DOCUMENT EXCERPT:
Bellsburn closed little more than 18 months later, said to be due to government economies, although the site subsequently passed to the Roman Catholic church’s Laetare hostel. By that time however, most displaced persons working in the shale industry had been transferred to a new hostel at Totley Wells.

Totley Wells had been site of a heavy anti-aircraft battery, (associated with a substantial array of hutted accommodation) which will have played an important role in the defence of Rosyth and the Forth Bridge. The Totley Wells hostel was within a few hundred yards of Tottleywells No.1 mine, opened immediately prior to the war to boost shale production.

Totley Wells seems not to have been a particularly happy place, with various newspaper reports of petty thefts, breaches of the peace, and an instance of wife beating. There are suggestions that much tension resulted from the mixing of “warring races” with Poles, Czechs, Yugoslavs and German former prisoners of war forced to live side-by-side. Thankfully the hostel closed in about 1950, although consideration was given to re-opening it as a “home for elderly persons” or as emergency housing accommodation.

Today Westmuir stables covers much of the former Totley Wells hostel site, and the arrangement of stables and barns follows much of the general layout of the hostel. No original structures of the camp seem to have survived however.

What happened to the residents of Totley Wells, Bellsburn, and the other displaced persons camps remains unclear, but there is certain to be a multitude of fascinating life stories that really need to be told and recorded for posterity.

DATA EXCERPTS:
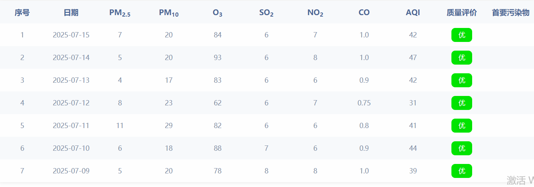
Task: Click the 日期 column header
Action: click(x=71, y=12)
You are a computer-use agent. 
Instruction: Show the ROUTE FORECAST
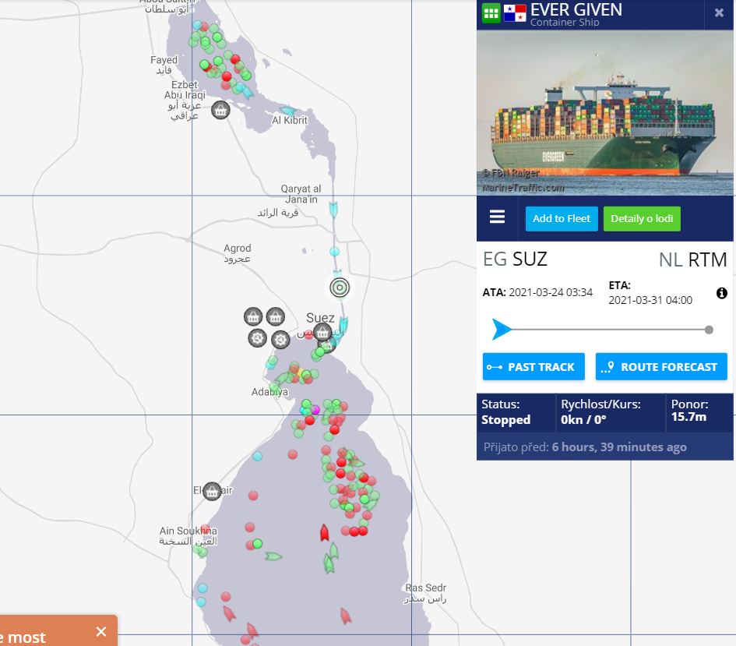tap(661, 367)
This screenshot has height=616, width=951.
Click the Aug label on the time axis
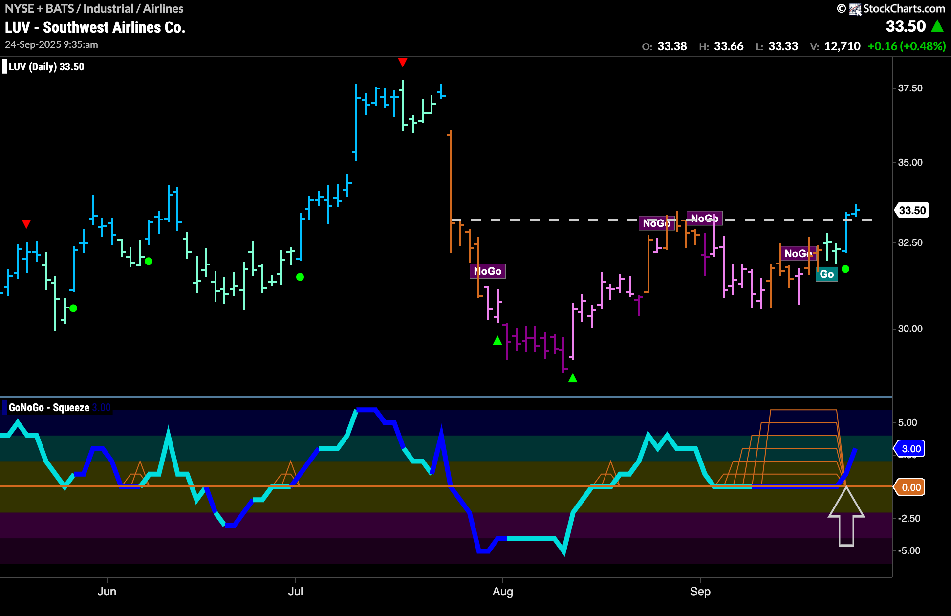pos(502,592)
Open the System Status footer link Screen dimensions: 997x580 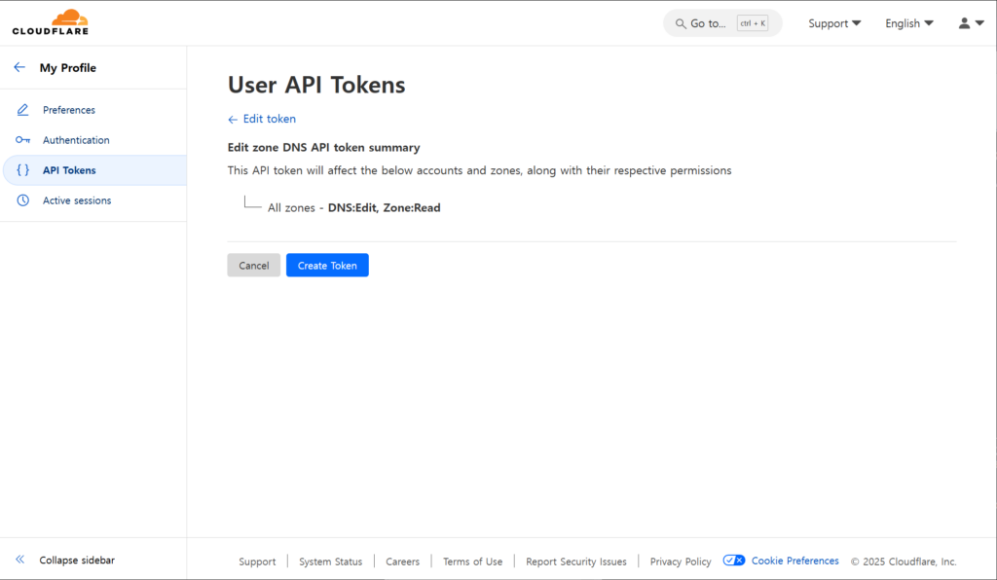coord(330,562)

EXERCISE: Please check each statement below against the hostels text above, answering yes or no with the deciding words quoted from it. 1. Bellsburn closed a little over 18 months later. 2. Some original structures of the Totley Wells camp still stand on the Westmuir stables site. 3. The Totley Wells hostel closed in about 1950.

COMPLETED EXERCISE:
1. Yes: "Bellsburn closed little more than 18 months later"
2. No: "No original structures of the camp seem to have survived however."
3. Yes: "the hostel closed in about 1950"